• _Set problem_:
Format the records as a numbered list, starting at the first line and ending at the line containing "Action: 1360,369", with both ends included and any blank lines left out.

• _Records provided_:
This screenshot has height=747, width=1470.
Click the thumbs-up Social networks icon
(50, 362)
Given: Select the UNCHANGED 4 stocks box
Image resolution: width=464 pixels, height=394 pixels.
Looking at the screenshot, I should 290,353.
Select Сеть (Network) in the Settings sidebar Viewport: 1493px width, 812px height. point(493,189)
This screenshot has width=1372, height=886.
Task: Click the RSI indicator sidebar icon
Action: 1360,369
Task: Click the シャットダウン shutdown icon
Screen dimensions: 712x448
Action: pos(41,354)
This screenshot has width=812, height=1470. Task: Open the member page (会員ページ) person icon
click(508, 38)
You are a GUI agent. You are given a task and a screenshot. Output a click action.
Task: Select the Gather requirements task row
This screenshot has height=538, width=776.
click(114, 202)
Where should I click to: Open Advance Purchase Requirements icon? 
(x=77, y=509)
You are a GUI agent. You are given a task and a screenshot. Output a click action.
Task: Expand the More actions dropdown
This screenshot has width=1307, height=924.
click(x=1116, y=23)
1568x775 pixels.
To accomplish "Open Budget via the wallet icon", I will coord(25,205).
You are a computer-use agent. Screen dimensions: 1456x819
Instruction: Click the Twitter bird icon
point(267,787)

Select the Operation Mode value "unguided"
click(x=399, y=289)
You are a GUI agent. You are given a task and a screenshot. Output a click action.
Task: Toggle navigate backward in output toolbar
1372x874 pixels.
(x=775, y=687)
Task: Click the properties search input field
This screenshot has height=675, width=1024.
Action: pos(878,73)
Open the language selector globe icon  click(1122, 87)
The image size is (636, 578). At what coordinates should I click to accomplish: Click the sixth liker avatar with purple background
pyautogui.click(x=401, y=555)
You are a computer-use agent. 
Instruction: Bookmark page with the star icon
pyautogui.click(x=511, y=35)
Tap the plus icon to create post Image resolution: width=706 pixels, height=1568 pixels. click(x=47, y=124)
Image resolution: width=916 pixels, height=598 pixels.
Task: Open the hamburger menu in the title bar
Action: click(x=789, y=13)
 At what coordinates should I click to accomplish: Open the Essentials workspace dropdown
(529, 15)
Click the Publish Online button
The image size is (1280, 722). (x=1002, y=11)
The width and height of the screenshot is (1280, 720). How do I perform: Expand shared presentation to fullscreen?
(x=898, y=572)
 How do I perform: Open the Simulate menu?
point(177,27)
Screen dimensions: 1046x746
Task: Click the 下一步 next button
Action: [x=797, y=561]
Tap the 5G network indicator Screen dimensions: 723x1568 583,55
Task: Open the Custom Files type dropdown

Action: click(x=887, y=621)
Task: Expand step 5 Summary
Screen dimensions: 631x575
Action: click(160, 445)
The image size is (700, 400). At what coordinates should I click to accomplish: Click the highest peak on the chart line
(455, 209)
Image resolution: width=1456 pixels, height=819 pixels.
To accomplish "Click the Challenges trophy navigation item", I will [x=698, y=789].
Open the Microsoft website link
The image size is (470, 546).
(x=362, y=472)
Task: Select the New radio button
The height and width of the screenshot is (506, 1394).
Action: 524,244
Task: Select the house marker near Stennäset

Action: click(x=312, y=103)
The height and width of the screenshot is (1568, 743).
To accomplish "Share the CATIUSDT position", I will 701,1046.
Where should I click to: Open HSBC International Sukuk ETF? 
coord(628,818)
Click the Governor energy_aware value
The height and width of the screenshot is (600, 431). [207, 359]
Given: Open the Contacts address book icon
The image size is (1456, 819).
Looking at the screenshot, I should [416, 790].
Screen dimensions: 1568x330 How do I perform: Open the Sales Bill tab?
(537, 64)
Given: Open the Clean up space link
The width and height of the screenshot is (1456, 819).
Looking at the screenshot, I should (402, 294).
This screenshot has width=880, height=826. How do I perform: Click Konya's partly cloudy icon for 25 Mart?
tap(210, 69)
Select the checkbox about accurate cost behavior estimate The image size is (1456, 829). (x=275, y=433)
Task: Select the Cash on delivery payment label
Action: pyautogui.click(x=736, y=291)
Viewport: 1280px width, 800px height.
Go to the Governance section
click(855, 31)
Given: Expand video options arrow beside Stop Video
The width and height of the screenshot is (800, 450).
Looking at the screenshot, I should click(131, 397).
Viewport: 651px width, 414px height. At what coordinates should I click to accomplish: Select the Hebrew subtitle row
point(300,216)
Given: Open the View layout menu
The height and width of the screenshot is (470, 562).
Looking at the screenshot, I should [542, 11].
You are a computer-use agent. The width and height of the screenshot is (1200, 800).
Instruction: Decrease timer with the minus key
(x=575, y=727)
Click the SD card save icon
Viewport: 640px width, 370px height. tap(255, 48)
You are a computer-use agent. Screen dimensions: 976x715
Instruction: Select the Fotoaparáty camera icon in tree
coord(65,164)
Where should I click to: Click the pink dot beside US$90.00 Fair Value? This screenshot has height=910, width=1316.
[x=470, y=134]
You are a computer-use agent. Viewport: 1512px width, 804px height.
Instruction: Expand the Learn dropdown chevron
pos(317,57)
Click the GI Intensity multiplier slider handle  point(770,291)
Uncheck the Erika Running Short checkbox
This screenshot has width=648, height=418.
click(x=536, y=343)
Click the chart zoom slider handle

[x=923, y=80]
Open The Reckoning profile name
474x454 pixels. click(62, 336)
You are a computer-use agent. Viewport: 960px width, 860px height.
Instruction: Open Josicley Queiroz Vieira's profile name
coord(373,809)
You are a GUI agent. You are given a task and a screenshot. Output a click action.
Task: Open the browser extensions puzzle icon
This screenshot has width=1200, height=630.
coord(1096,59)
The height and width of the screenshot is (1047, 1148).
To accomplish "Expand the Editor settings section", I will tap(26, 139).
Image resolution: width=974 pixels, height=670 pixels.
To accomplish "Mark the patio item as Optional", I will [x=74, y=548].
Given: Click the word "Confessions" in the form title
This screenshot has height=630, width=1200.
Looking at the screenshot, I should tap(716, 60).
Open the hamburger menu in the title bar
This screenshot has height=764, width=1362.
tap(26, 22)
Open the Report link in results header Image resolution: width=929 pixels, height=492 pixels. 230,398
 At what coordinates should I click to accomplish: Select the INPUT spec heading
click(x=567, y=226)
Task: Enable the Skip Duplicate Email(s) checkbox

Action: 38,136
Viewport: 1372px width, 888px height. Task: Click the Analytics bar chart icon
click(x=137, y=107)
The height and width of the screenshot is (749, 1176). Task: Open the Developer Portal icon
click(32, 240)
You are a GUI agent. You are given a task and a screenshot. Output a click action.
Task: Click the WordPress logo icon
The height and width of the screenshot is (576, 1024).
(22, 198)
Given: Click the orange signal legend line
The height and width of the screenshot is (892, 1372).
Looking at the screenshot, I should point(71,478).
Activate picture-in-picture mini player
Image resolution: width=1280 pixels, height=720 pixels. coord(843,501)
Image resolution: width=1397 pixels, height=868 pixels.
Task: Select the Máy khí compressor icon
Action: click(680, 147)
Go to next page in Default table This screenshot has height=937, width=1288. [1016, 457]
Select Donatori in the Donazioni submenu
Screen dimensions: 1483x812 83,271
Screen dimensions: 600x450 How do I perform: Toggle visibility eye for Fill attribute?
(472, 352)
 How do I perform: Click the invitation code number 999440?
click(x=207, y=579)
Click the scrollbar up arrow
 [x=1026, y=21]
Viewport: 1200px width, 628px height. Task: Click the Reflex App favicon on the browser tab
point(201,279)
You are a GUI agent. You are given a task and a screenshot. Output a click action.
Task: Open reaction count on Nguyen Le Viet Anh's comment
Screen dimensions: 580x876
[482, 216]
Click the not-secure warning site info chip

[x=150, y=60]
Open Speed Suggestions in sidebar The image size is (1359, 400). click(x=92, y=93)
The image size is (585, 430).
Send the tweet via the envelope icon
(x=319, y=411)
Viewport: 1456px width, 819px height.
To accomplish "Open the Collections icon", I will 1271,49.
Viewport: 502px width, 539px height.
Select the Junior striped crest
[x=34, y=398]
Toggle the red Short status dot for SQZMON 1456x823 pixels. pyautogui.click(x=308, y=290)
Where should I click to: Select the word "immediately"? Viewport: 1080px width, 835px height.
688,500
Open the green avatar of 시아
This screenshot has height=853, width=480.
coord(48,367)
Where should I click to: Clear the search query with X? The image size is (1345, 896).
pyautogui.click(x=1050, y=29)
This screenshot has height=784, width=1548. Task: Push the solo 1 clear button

• _Result of the task_:
1. This screenshot has height=747, width=1470.
2. Click the thumbs-up Social networks icon
3. (50, 362)
4. Given: Select the UNCHANGED 4 stocks box
5. Image resolution: width=464 pixels, height=394 pixels.
6. Looking at the screenshot, I should 290,353.
7. Select Сеть (Network) in the Settings sidebar Viewport: 1493px width, 812px height. point(493,189)
8. This screenshot has width=1372, height=886.
9. Task: Click the RSI indicator sidebar icon
10. Action: 1360,369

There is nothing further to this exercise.